▶ Activity
Exact copy, pictures excluded: set down only the lines from the one with "You are a computer-use" through the end of the entries, keeping both end lines.

_ _ _ _ _ _ _

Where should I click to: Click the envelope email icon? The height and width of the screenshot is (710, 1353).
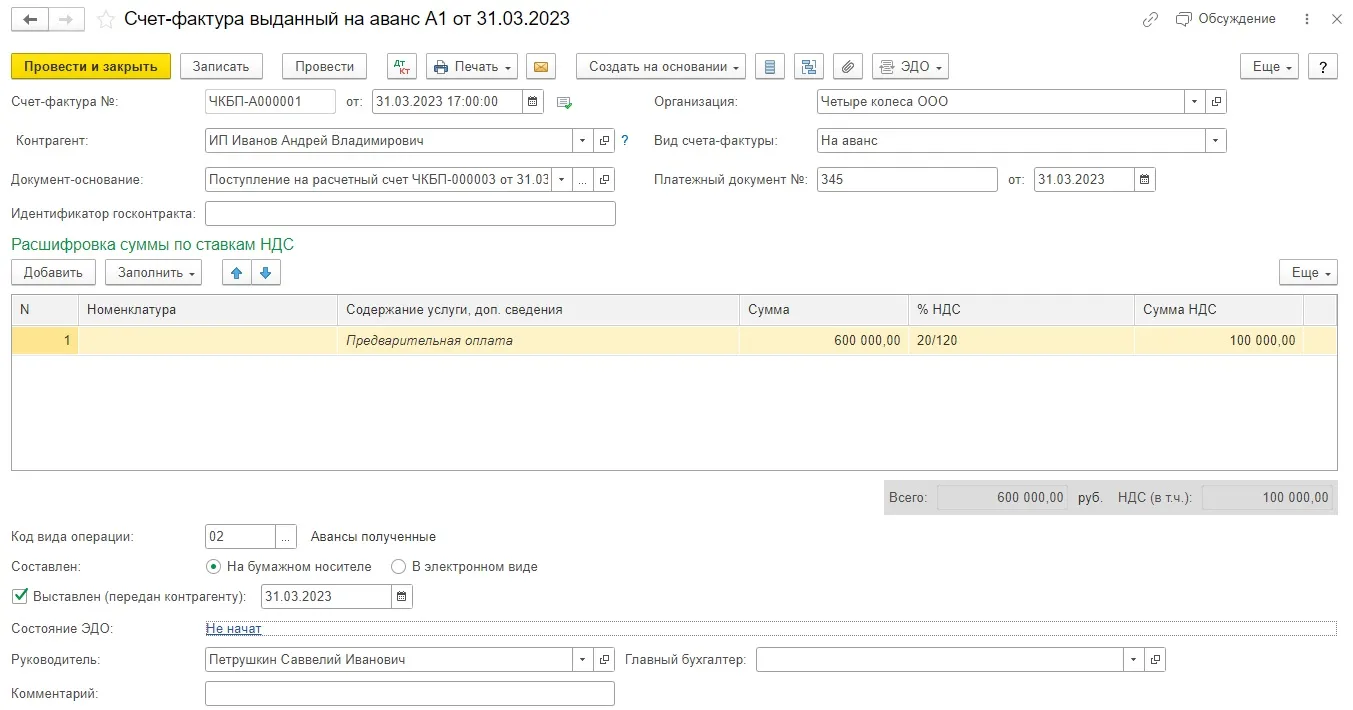(540, 67)
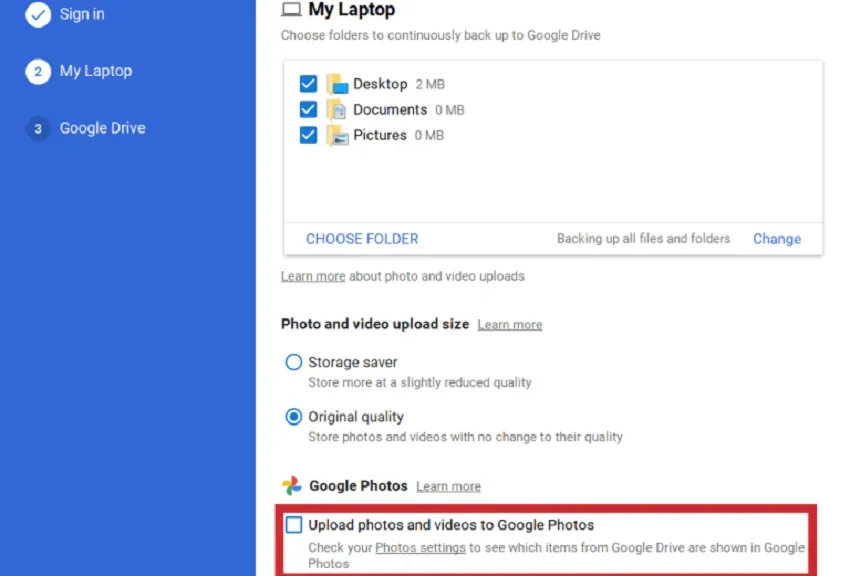Enable Upload photos and videos to Google Photos
The height and width of the screenshot is (576, 850).
[294, 525]
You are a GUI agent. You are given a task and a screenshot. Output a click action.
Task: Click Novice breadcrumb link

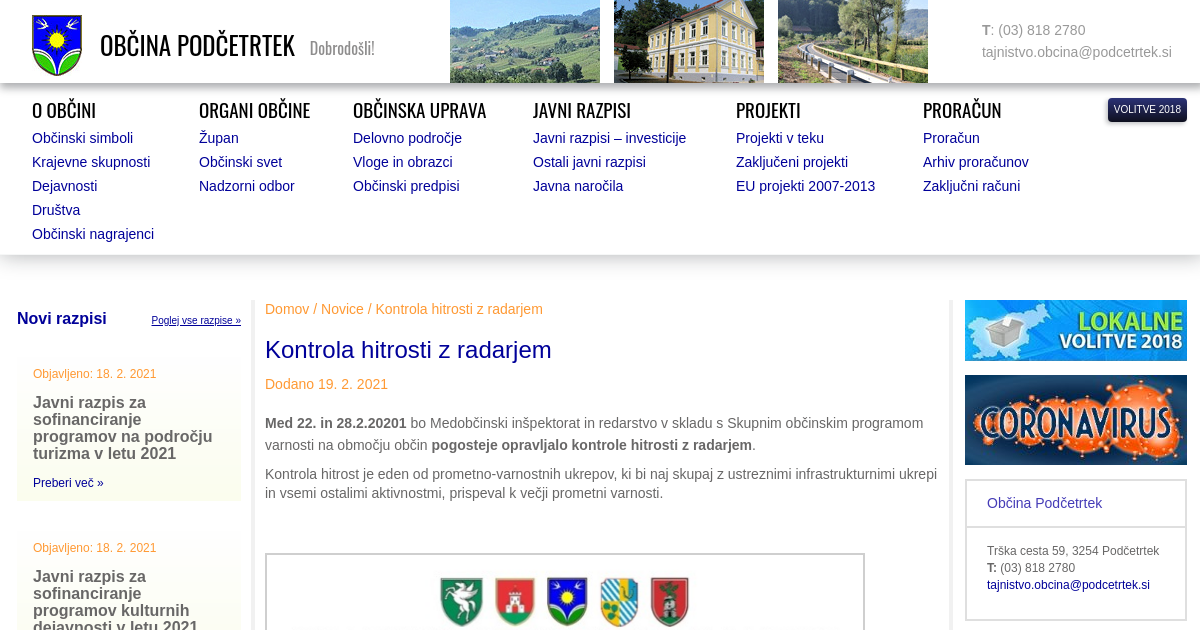342,309
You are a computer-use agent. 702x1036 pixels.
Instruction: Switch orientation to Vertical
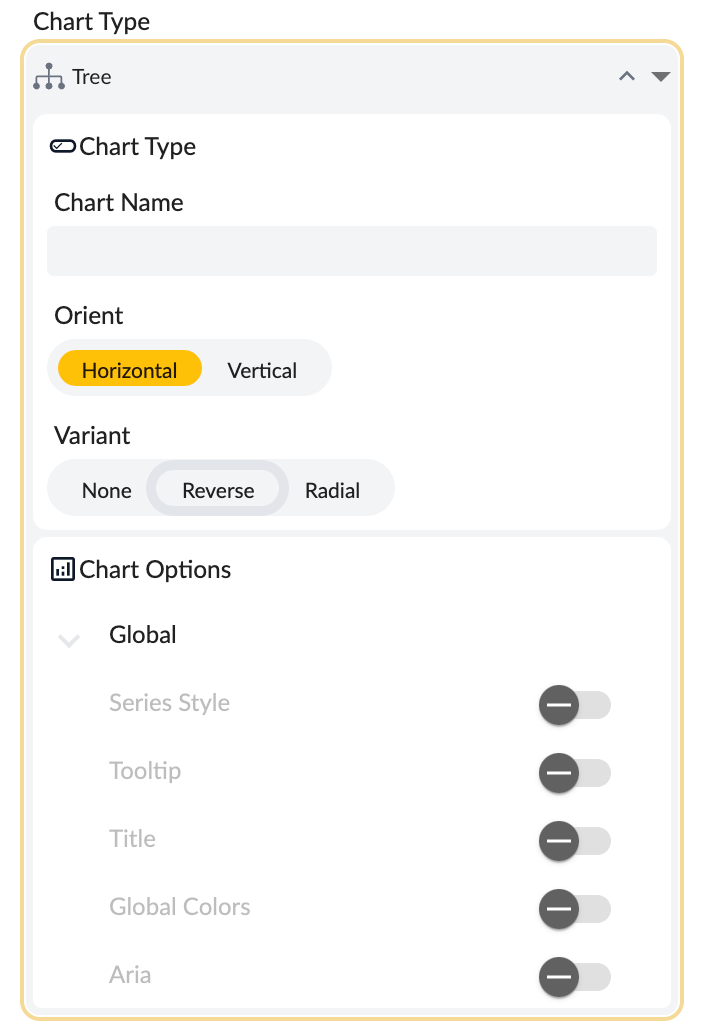click(x=262, y=370)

_ _ _ _ _ _ _

▶ Exercise response
You are a computer-use agent. 702x1036 pixels.
Instruction: Switch orientation to Vertical
click(x=262, y=370)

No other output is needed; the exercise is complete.